Lesson decks
Turns a teacher request into a real .pptx artifact using structured intermediate JSON plus a Python builder.
TeachClaw deployment case study
TeachClaw is a chat-native AI assistant for UK teachers. It turns plain teacher requests into lesson decks, worksheets, mark schemes, student feedback, marking support, and classroom artifacts through a live OpenClaw runtime.
These are public-safe numbers from the career evidence pack. They show usage, eval depth, and the kind of release discipline behind the project.
Problem and system
The product thesis is that education software should remove work, not add another inbox. A teacher should be able to send a normal request and get finished school work back: a deck, worksheet, feedback draft, mark scheme, or marking report.
The system is deliberately workflow-first. TeachClaw uses browser and Telegram surfaces, OpenClaw as the runtime layer, task-family routing, deterministic builders for generated files, and validation lanes before promotion.
Turns a teacher request into a real .pptx artifact using structured intermediate JSON plus a Python builder.
Generates classroom worksheets and answer keys as real .docx artifacts rather than only chat text.
Routes student work through OCR/transcript, judgement, correction, and report-rendering paths.
Uses scoped memory cards so preferences can improve output without leaking raw memory or cross-teacher context.
The case study is strongest when it is framed as a deployment loop. The model is only one part of the system.
Example public-safe scenario: create a Year 11 Macbeth ambition analysis PowerPoint for AQA Paper 1 and return the final file path only.
The runtime decides whether this is a PowerPoint, worksheet, marking, email, admin, or chat route. Output expectations are explicit: text reply or artifact path, extension, required terms, and forbidden leakage.
For generated resources, the agent must call the correct builder and create a file. A route that merely promises a deck without creating one should fail.
The promotion summary records source of truth, commit SHA, built artifact hash, loaded test-runtime hash, scenario outcomes, risks, and whether human approval is still required.
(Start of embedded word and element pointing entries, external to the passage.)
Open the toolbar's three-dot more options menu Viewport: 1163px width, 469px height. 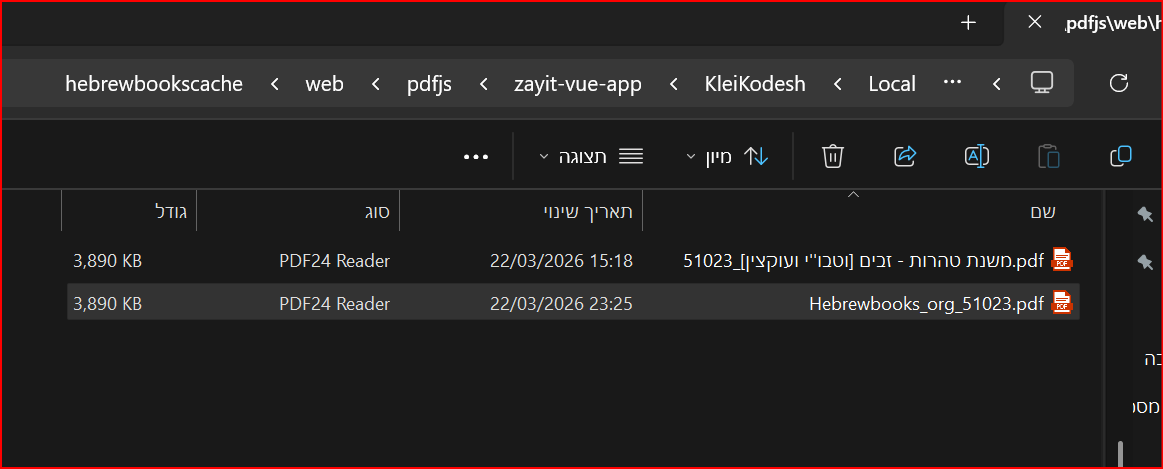(x=476, y=157)
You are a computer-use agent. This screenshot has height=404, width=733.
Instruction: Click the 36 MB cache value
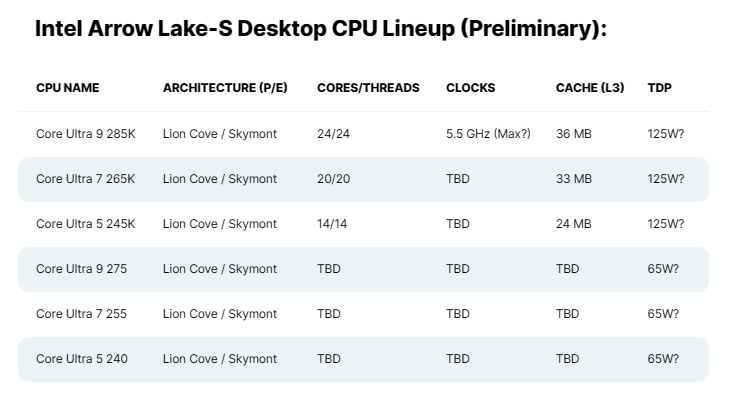coord(574,134)
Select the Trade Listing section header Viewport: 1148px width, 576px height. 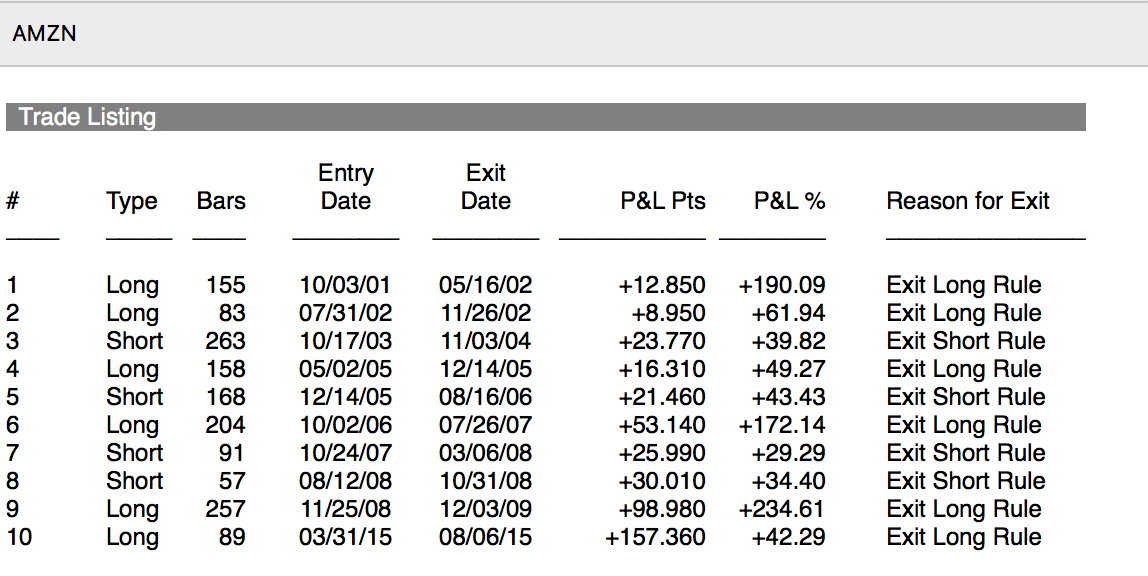tap(88, 117)
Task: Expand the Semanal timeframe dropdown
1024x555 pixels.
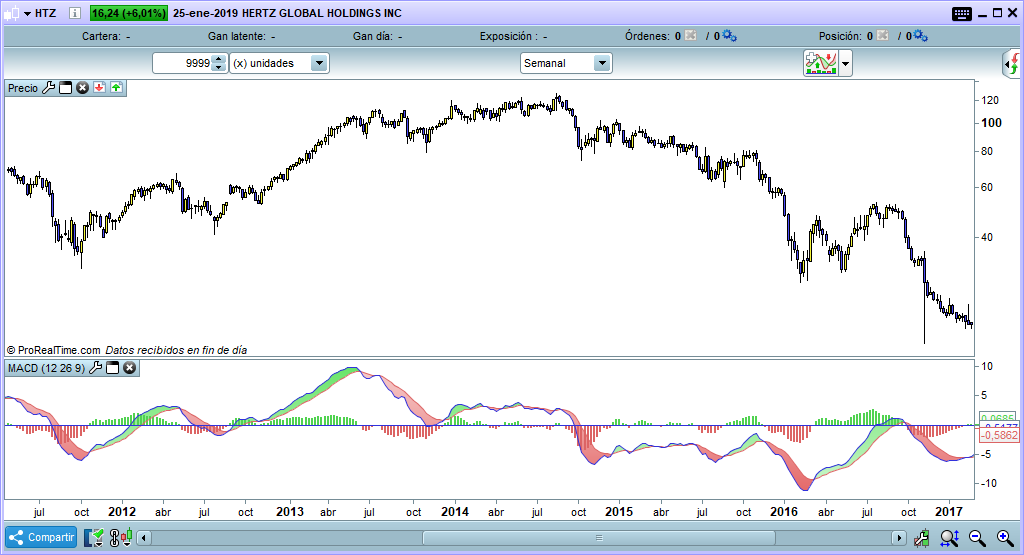Action: point(601,63)
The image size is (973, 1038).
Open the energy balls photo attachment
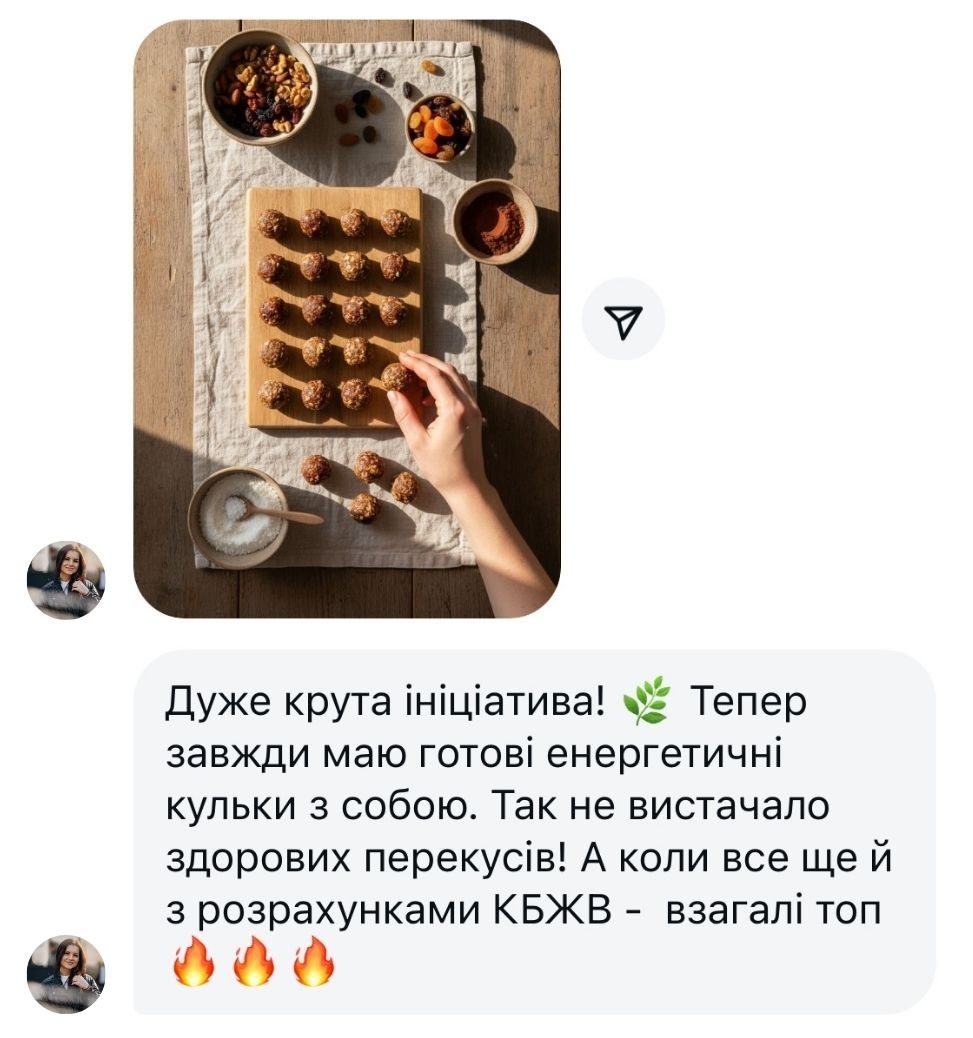point(347,318)
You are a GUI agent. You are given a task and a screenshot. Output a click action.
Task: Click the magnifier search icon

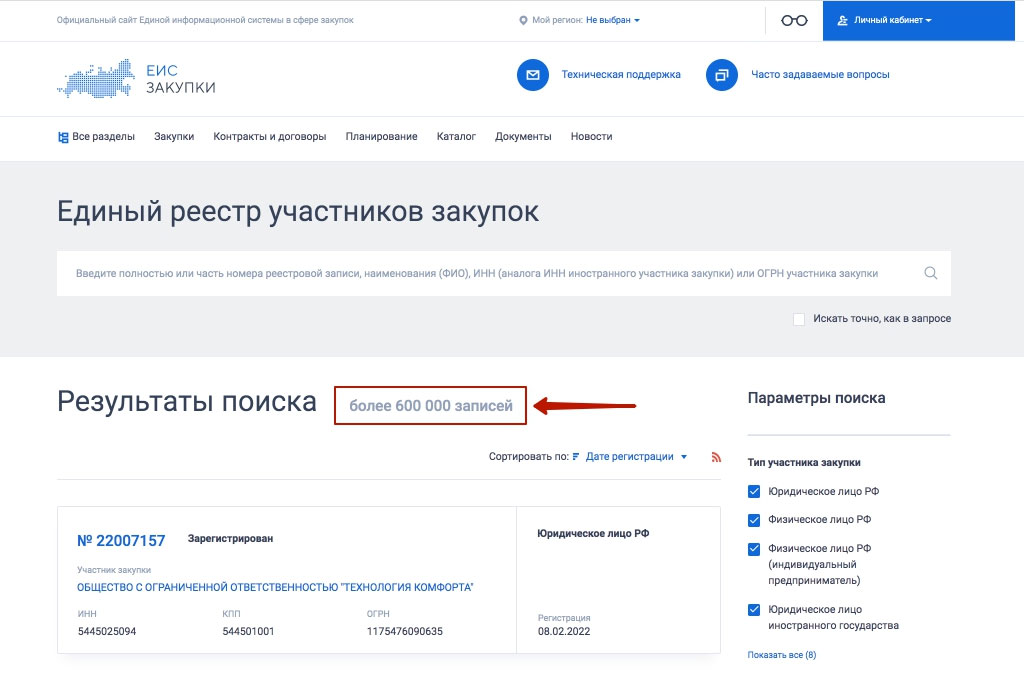[x=931, y=273]
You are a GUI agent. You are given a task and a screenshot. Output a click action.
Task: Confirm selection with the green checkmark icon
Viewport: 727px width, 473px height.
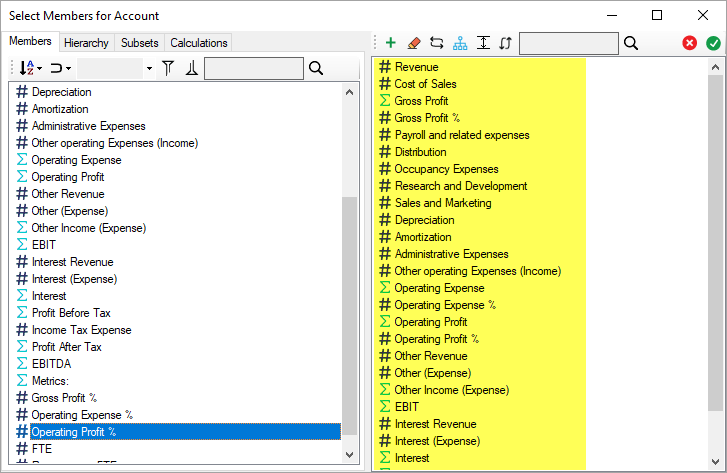tap(713, 43)
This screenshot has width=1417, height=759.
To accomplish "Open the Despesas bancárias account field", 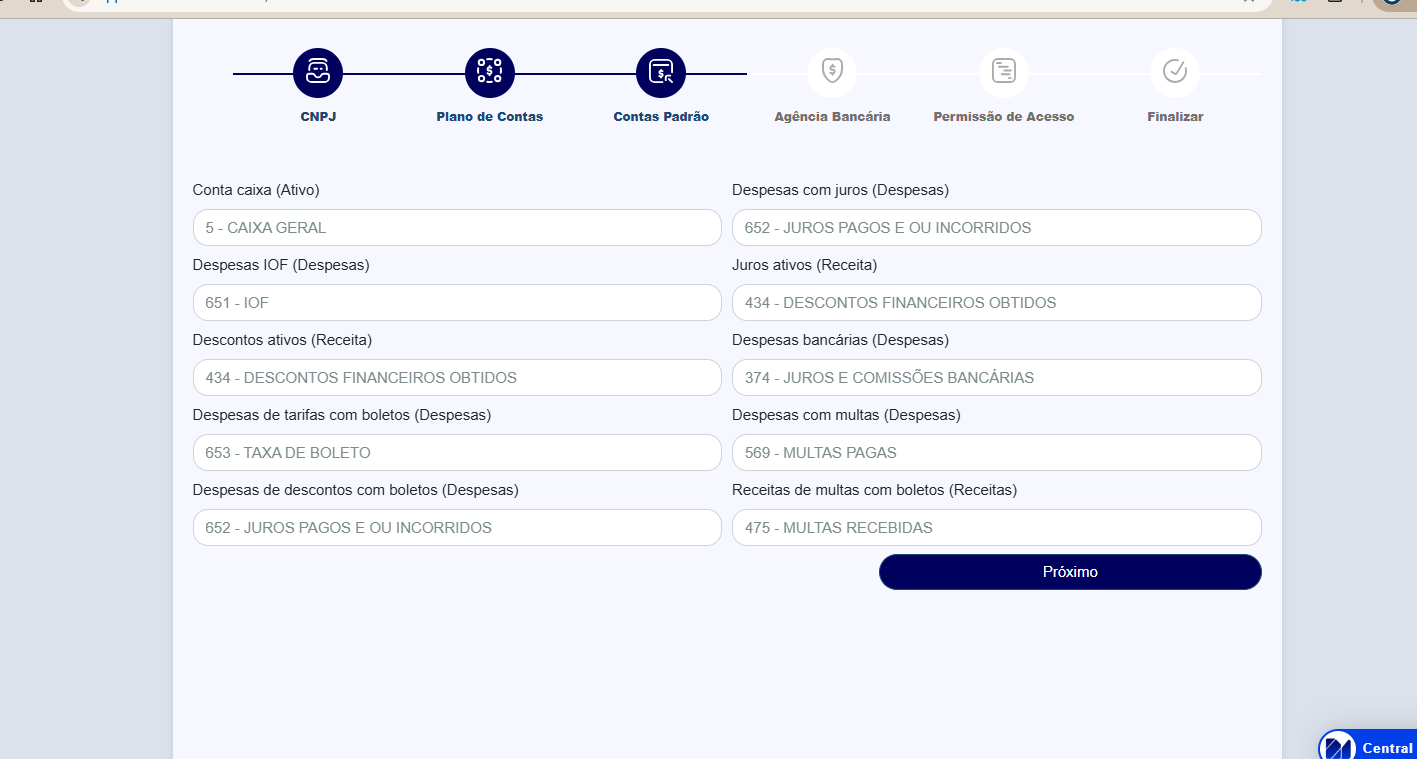I will (x=996, y=378).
These are sanitized snippets from the shape of the TeachClaw eval packs and promotion summaries. They show the kind of behavior that gets checked.
{
"id": "ppt-macbeth-ambition-analysis",
"family": "powerpoint",
"thread": [{
"message": "Create a Year 11 Macbeth ambition analysis PowerPoint for AQA Paper 1. Build the actual .pptx file and return the final file path only."
}],
"expected_output": {
"kind": "artifact_path",
"extension": ".pptx"
}
}
The eval is product-shaped: the route has to produce the actual artifact, not just a nice response.
{
"required_route_log_substrings": [
"route=hybrid_staged"
],
"required_exec_patterns": [
"build-pptx.py --file ... .pptx"
],
"forbidden_exec_patterns": [
"ad hoc shell generation"
],
"max_exec_calls": 4
}
This catches false success, wrong-route behavior, and unbounded tool use.
{
"required_route_log_substrings": [
"memory_card route=worksheet",
"memory_event route=worksheet status=logged"
],
"forbidden_route_log_substrings": [
"other_teacher_private",
"raw_memory_dump"
]
}
Memory is useful only if it is scoped. The eval checks that the active teacher gets the right context without leakage.
worksheet-core-generation:
status: needs_judgement
mechanical_result: pass
quality_result: needs_judgement
drift_status: pass
recommendation:
status: not ready
why: at least one latest scenario is failing
A mechanical pass is not treated as production readiness. Teaching quality and live-surface proof still matter.
The project became useful because the hard parts were not abstract. They appeared through real usage, runtime drift, and teacher-facing quality constraints.
TeachClaw has repo source, runtime mirrors, gateway-loaded payloads, and live VPS payloads. A fix is not real until the loaded layer is proven.
A .pptx can render and still be weak teaching. The validation model separates mechanical success from teacher-quality judgement.
Risky changes move through local tests, local gateway proof, agentic evals, and guarded live smoke only when explicitly approved.
The real lesson: production AI is not just model output. It is routing, memory, contracts, evals, artifacts, deployment truth, and knowing when not to ship.
This is why TeachClaw is a strong career signal for AI Deployment and Forward Deployed Engineering roles.
Turned teacher pain into product surfaces and concrete workflow routes instead of generic AI chat.
Worked across TypeScript, Python builders, Docker/VPS deployment, browser/Telegram surfaces, and runtime debugging.
Converted repeated failure modes into eval packs, promotion summaries, local/live safety boundaries, and public-safe case studies.